Abschnittsweise verlottert

Als «gewöhnungsbedürftig und abschnittsweise verlottert» wird die Arbeiter- und Industriestadt Mulhouse dargestellt, leider stimmt die Beschreibung zumindest zum Teil. Aber auch hier gibt es Tipps wie die «Chocolaterie Jacques« oder die Fromagerie «Au Bouton d’Or». Etwas ausserhalb der Stadt haben sich am Fuss des Rebbergs, der Villengegend von Mulhouse, in der geschäftigen Avenue d’Altkirch fünf lohnende kulinarische Adressen etabliert.

Dazu gehört unter anderem das hoch gelobte Fischrestaurant «Le Bistrot à Huîtres», das ein tagesfrisches Angebot an Meeresfrüchten bietet, die wie eine Visitenkarte vor dem Eingang präsentiert werden. Die Spezialitäten der «Boucherie David» sind Charolais-Rind, Limousin-Lammfleisch, Bresse-Geflügel, sowie eine Andouilette de Troyes. Täglich wird ausserdem eine Plat du Jour zum Mitnehmen für 6.50 Euro/12.50 Euro angeboten, «darunter bekannte Elsässer Spezialitäten wie Tourtes, Quiches, Bouchées à la Reine, Couscous Royal» – interessant das der Führer das Couscous mittlerweile schon regionalisiert hat.

In einem Führer zum Elsass darf natürlich auch der reichhaltige und teils exotische Markt von Mulhouse nicht fehlen. Gut 20 Seiten widmen die Autoren zudem den ausserordentlichen technischen Museen der Stadt.

Weiter nördlich lockt in Turckheim «Staub» zum Kauf von wunderschönen Cocottes, das sind schwere Brat- und Schmortöpfe. Als Unterkunft dringend empfohlen wird die «Villa Féga» im gleichen Ort. Es folgen weitere kulinarische Oasen wie in Ammerschwihr bei Colmar das «Aux Armes de France», das 2005 auf seinen Michelin-Stern verzichtet hat, um wieder näher bei der Kundschaft zu sein.

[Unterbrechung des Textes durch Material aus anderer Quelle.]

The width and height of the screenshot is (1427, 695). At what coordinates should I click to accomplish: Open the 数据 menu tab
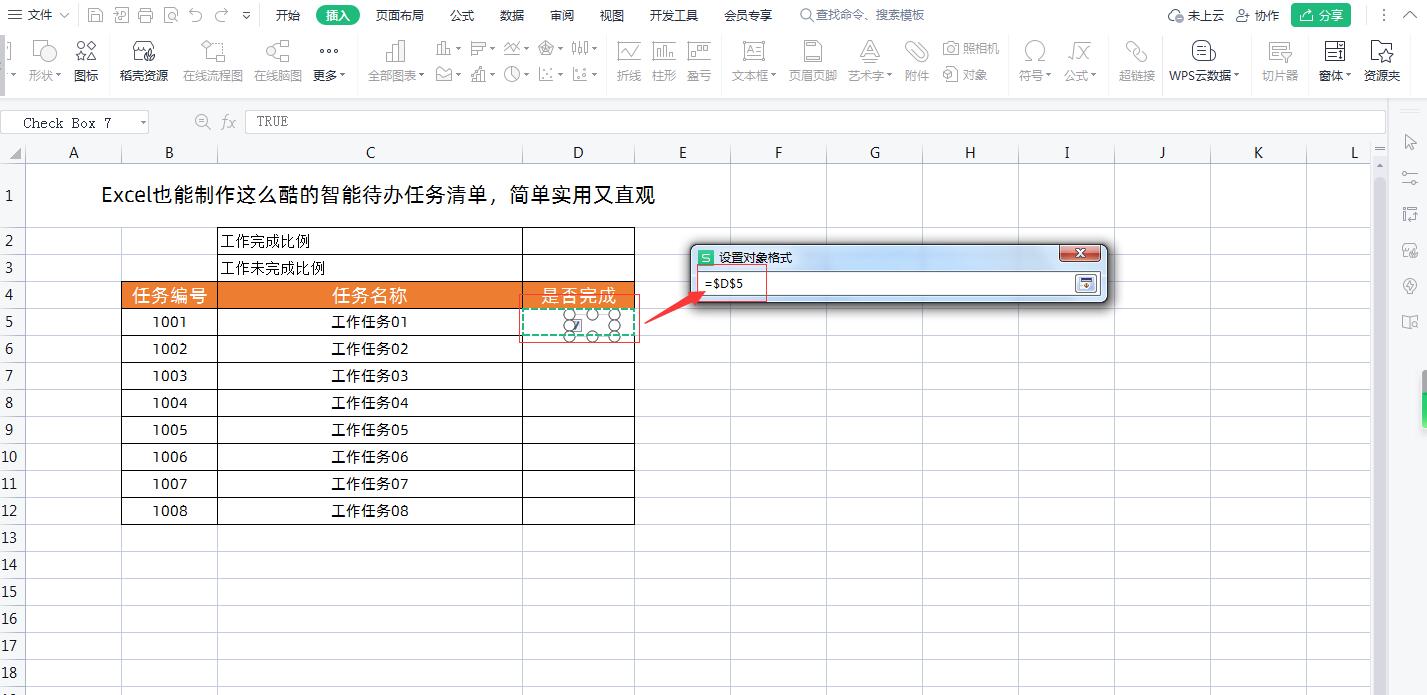[x=511, y=14]
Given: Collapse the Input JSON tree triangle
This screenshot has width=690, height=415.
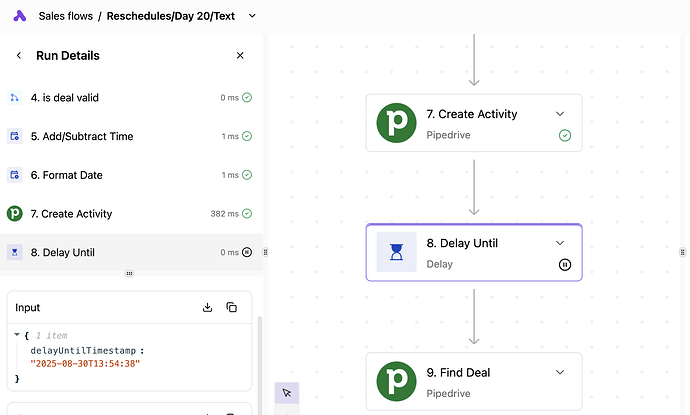Looking at the screenshot, I should click(x=15, y=335).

Selbst im überlaufenen Touristenort Riquewihr wissen die Autoren Rat und schicken uns zum Essen ins klassische «Le Sarment d’Or». Wir können hier unmöglich alle empfohlenen Oasen aufführen, als besonderer Tipp sei noch eine Leinenweberei im elsässischen Ried erwähnt.

Eher kurz wird die elsässische Hauptstadt unter dem Titel «Strassburg ohne Stress» abgehandelt. Aber auch hier finden sich mit «La Table de Christophe», «L’Alsace à table» und «Le Bistrot du Boulanger» immerhin drei Oasen.

Das Buch schliesst mit einem kleinen Elsässer Bilderbogen mit Informationen zu Bier, Charcuterie, Foie Gras, Riesling und Winstub ab.